İçeriğe atla

Post-postmodernizm

Post-postmodernizm, postmodernizmden ortaya çıkan ve ona tepki olarak gelişen eleştirel teori, felsefe, mimari, sanat, edebiyat ve kültürdeki geniş kapsamlı gelişmelere verilen isimdir.

Dönemlendirme

Çoğu akademisyen modernizmin 1900'lerde başladığı ve yirminci yüzyılın ortalarına kadar Batı kültürünün entelektüel çevrelerinde baskın kültürel güç olarak devam ettiği konusunda hemfikirdir.[1][2] Tüm dönemler gibi modernizm de birbiriyle rekabet eden birçok bireysel yönü kapsar ve ayrı bir birlik ya da bütünlük olarak tanımlanması imkansızdır. Bununla birlikte, başlıca genel özelliklerinin genellikle "radikal estetiğe, teknik deneylere, kronolojik biçimden ziyade mekânsal veya ritmik biçime ve öz-bilinçli düşünümselliğe"[3] vurgu yapmanın yanı sıra insan ilişkilerinde özgünlük arayışı, sanatta soyutlama ve ütopyacı çabayı içerdiği düşünülmektedir. Bu özellikler normalde postmodernizmde eksiktir ya da ironi nesnesi olarak ele alınır.

Postmodernizm, İkinci Dünya Savaşı'ndan sonra, radikal sanatsal projeleri totalitarizmle[4] ilişkilendirilen ya da ana akım kültür içinde asimile edilen modernizmin algılanan başarısızlıklarına bir tepki olarak ortaya çıkmıştır. Günümüzde postmodernizm olarak adlandırılan şeyin temel özellikleri, 1940'ların başlarında, en dikkate değer olanı Jorge Luis Borges'in çalışmalarında bulunabilir.[5] Ancak bugün çoğu akademisyen, postmodernizmin 1950'lerin sonlarında modernizmle rekabet etmeye başladığı ve 1960'larda ona üstünlük sağladığı konusunda hemfikirdir.[6] O zamandan beri postmodernizm sanat, edebiyat, film, müzik, drama, mimari, tarih ve kıta felsefesinde tartışmasız olmasa da baskın bir güç olmuştur.

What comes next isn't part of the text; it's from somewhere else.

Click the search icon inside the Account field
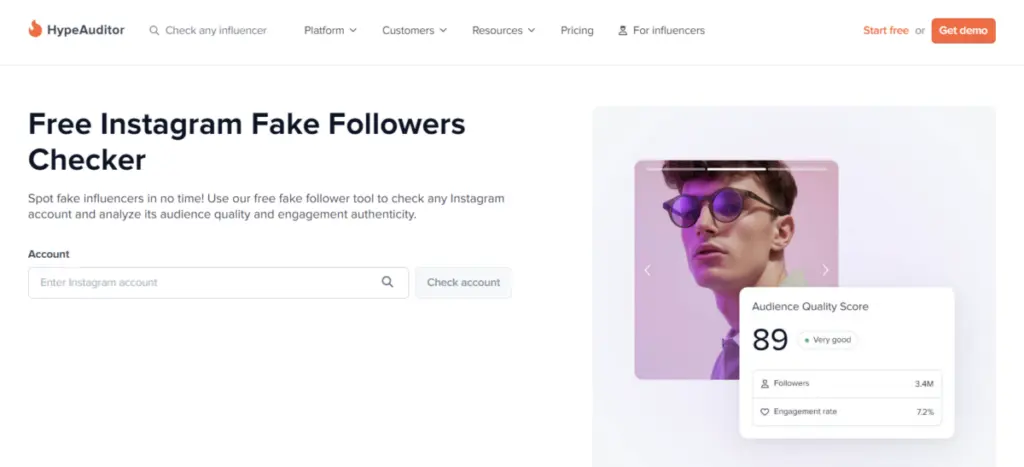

Postmodernizmin göze çarpan özelliklerinin normalde üsluplar, alıntılar ve anlatı düzeyleriyle ironik bir oyun,[7] Batı kültürünün "Üst anlatısına" yönelik metafizik bir şüphecilik ya da nihilizm,[8] gerçek olanın pahasına sanal olanın tercih edilmesi ya da daha doğru bir ifadeyle "gerçek" olanın ne olduğunun temelden sorgulanması[9] ve şizofreniye benzer bir bilinç durumuna yol açan sanal, sonsuzca yeniden üretilebilir göstergelerin serbest etkileşimine kapılan öznenin "duygulanımının azalması"[10] olduğu düşünülmektedir.[11]

1990'ların sonlarından bu yana, hem popüler kültürde hem de akademide postmodernizmin "modasının geçtiğine" dair küçük ama büyüyen bir his bulunmaktadır.[12] Bununla birlikte, postmodernizmi takip eden dönemi tanımlamak ve adlandırmak için birkaç resmi girişimde bulunuldu ve önerilen tanımlamaların hiçbiri henüz ana akım kullanımın bir parçası haline gelmemiştir.

Tanımlar

Bir dönemi neyin oluşturduğuna dair fikir birliği, o dönem henüz başlangıç aşamasındayken kolayca sağlanamaz. Bununla birlikte, post-postmodernizmi tanımlamaya yönelik mevcut girişimlerin ortak teması, inanç, güven, diyalog, performans ve samimiyetin postmodern ironiyi aşmak için çalışabileceği bir dönem olarak ortaya çıkmaktadır. Derinlik, odak ve kapsam açısından büyük farklılıklar gösteren aşağıdaki tanımlar, ortaya çıkışlarının kronolojik sırasına göre listelenmiştir.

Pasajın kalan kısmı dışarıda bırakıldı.